Patch and Hollis came scampering out in the yard, greeting the day and their unexpected guests. Sable limped after them, wagging. Hollis had overheard the last of the conversation. "What?" he asked.

"Go fill the water buckets," Ren said.

"Let's eat!" Gabriel yelled as Wescott and Elowyn appeared in the doorway. "We'll take you to the outpost for supplies before you leave."

The outpost was no more than a shack in the middle of Crow's Corner. It had separate water pumps for humans and horses. Mail came in by carrier pigeons once every two weeks. It was supposed to sell dry groceries, but those were hard to come by these days. Elowyn looked at a shelf, empty except for three bags of oats, spilled grains of rice, and dust. Gabriel went around suggesting things. "These keep for fifteen years. Good for the road." He shook a tin of hard biscuits and handed it to Edem. "And these." He plucked the last tin of beans from the shelf. "They'll cook right in the can."

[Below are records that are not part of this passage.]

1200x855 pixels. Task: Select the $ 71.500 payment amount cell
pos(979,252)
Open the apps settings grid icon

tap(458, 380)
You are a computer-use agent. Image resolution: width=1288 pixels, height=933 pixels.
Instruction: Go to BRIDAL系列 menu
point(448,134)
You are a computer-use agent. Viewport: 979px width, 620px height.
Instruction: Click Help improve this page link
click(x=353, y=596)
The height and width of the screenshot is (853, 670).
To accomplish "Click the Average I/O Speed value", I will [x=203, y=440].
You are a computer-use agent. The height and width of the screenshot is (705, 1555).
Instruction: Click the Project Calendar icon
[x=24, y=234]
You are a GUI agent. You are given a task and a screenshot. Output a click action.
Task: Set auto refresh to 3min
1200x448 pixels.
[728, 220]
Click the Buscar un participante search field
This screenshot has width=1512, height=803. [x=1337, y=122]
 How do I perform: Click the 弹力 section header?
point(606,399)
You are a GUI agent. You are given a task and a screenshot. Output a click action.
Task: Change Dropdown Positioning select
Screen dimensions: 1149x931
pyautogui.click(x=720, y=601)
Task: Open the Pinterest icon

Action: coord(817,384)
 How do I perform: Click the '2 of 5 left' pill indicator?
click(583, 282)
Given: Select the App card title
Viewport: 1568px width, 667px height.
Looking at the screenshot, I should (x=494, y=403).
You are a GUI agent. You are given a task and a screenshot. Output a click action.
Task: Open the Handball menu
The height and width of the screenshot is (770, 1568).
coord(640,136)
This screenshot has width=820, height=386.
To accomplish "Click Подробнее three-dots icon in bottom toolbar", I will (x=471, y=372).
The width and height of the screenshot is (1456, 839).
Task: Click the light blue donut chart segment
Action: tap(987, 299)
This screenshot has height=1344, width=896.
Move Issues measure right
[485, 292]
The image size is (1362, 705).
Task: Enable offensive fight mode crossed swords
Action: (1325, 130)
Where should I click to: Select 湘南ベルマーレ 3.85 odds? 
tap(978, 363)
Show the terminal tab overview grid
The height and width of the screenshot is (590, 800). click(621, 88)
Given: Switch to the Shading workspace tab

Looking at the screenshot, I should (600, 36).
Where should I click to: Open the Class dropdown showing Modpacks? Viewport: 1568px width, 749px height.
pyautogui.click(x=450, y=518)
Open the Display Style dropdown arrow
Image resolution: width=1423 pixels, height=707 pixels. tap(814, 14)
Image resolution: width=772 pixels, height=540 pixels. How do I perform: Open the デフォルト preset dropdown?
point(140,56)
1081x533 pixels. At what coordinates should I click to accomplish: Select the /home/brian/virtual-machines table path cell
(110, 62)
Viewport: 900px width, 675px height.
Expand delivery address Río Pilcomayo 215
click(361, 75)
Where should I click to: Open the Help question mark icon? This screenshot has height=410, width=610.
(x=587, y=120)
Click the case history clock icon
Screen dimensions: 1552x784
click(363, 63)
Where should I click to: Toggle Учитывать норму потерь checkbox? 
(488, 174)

At the counter, Edem, Wescott, and Elowyn paid for their goods with silver coins inscribed with Conrad Daley's face. Outside, Wescott bent to read the headlines of the Dailey Daley newspaper. It was two weeks old and mentioned endangered sea creatures, an alcohol tax, and a Bellican national holiday. Elowyn tied her pack to her white mare.

"If you need help," Gabriel said only to her, "you know where we live."

She smiled at him. "I'll remember."

She had light blue eyes. Gabriel had not known that blue eyes were possible. He liked them.

I'm starting to think that someone, somewhere is genetically modifying these people and keeping them being electric fences. You've lived 16 years and you've NEVER seen blue eyes, Gabriel? Do you ever get out of the house?

Edem strode from the store, thanking the Dravens a final time, and Gabriel stood back to let the travelers mount their horses. They faced northeast, to the Black Forest.

"Well, you've seen the Low Country," Edem said, patting Elowyn's shoulder.

The two Huntians and their teacher rode off with the medallions in their pockets. The six Dravens were left behind at the outpost. Darius was telling the little boys to stop chasing each other. Ren was talking to the store owner's wife about grain. She would go home and cook the oysters into stew and soak the salted fish, and when that ran out, she and Gabriel would hunt in the peace of the forest again. Darius and Dale would go off to sea and pay taxes on whatever they plundered back. Hollis and Patch would play in the meadow while they waited for the reopening of their bombed-out school. Life would be exactly as it had been day after day, with the people of the Low Country working cheerfully, and sleeping comfortably in their own beds, oblivious to the screams of people across the ocean dying in mysterious and disturbing ways, but in those still moments was an eerie hush, a wondering what even worse was still to come.

In front of his father and siblings Gabriel flung open the door. "We're coming with you!" he shouted at the departing figures.